Para a escritora, atriz e cantora Elisa Lucinda, a literatura, no seu campo de atuação, é o espaço em que a entrada da mulher negra encontra barreiras mais difíceis de serem transpostas. Ela cita a Academia Brasileira de Letras (ABL). Fundada há 120 anos, por Machado de Assis, a instituição nunca teve uma cadeira ocupada por uma mulher negra.
“Eu acho a literatura um dos espaços mais duros. Parece que está escrito ‘aqui você não pode entrar’. É uma invisibilidade muito grande, o olhar é de subliteratura”, afirma Elisa.
Uma das mais reconhecidas autoras negras do país, a mineira Conceição Evaristo tem sido aclamada para ocupar a cadeira número 7 da ABL, que está vaga desde abril, com o falecimento de Nelson Pereira dos Santos. Uma petição online foi criada na internet em apoio à eleição da escritora, e já ultrapassa as 20 mil assinaturas.
A dificuldade para adentrar a espaços historicamente ocupados por homens foi enfrentada por Eliane Dias, empresária do maior grupo de rap do país, o Racionais MC’s. Ela conta que teve de encarar a desconfiança para desenvolver o seu trabalho, muitas vezes pautada na questão de gênero e raça.
“Agora está bem melhor. Mas um espaço ou outro ainda me poda, não tenho total liberdade.
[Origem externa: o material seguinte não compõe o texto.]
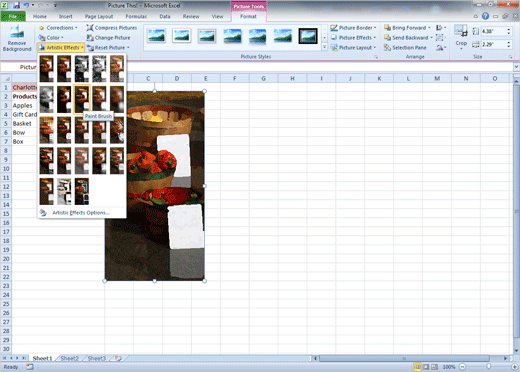Click the Insert Worksheet tab icon
Image resolution: width=520 pixels, height=372 pixels.
pos(117,358)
Me esforço muito, me desdobro, trabalho bastante para atender as demandas e deixar portas abertas para que outras mulheres negras também possam atuar como empresárias no mundo do rap”, destaca.
Na opinião de Eliane, quando as mulheres negras chegam a ocupar esses espaços de destaque, ainda há uma tentativa de invisibilização.
“A gente está numa guerra constante, porque apesar de as pessoas e os espaços culturais saberem que não dá para invisibilizar a mulher negra, tentam fazer isso”, diz.
As oportunidades ficam ainda mais restritas conforme os recortes realizados. A atriz negra e transexual Aretha Sandick destaca que as portas que se abrem são escassas, e quem nem todas podem entrar.
“Quando você faz esses recortes, mulheres negras, mulheres trans, temos uma porta pequena aberta, que algumas puderam entrar, mas nem todas poderão.”
Aretha Sandick defende que a mudança desse cenário de invisibilidade da mulher negra nesses espaços passa, necessariamente, pela ocupação de outros.
“Precisamos estar em todos os espaços, no recrutamento, na contabilidade, é o que a gente vem exigindo cada vez mais. Ocupar espaço de fala. Na verdade, tomar ele de volta”, completa Aretha.
Ainda que a passos lentos, Elisa Lucinda avalia que as mudanças estão em curso, e destaca que as mulheres negras precisam estar em espaços que permitam a construção da narrativa.
“Temos de ser roteiristas, diretoras, porque quando a gente vai para a narrativa, Iemanjá, por exemplo, deixa de ser um folclore. O processo de mudança é lento. Mas já temos um Brasil diferente, que está de olho na representatividade”, conclui.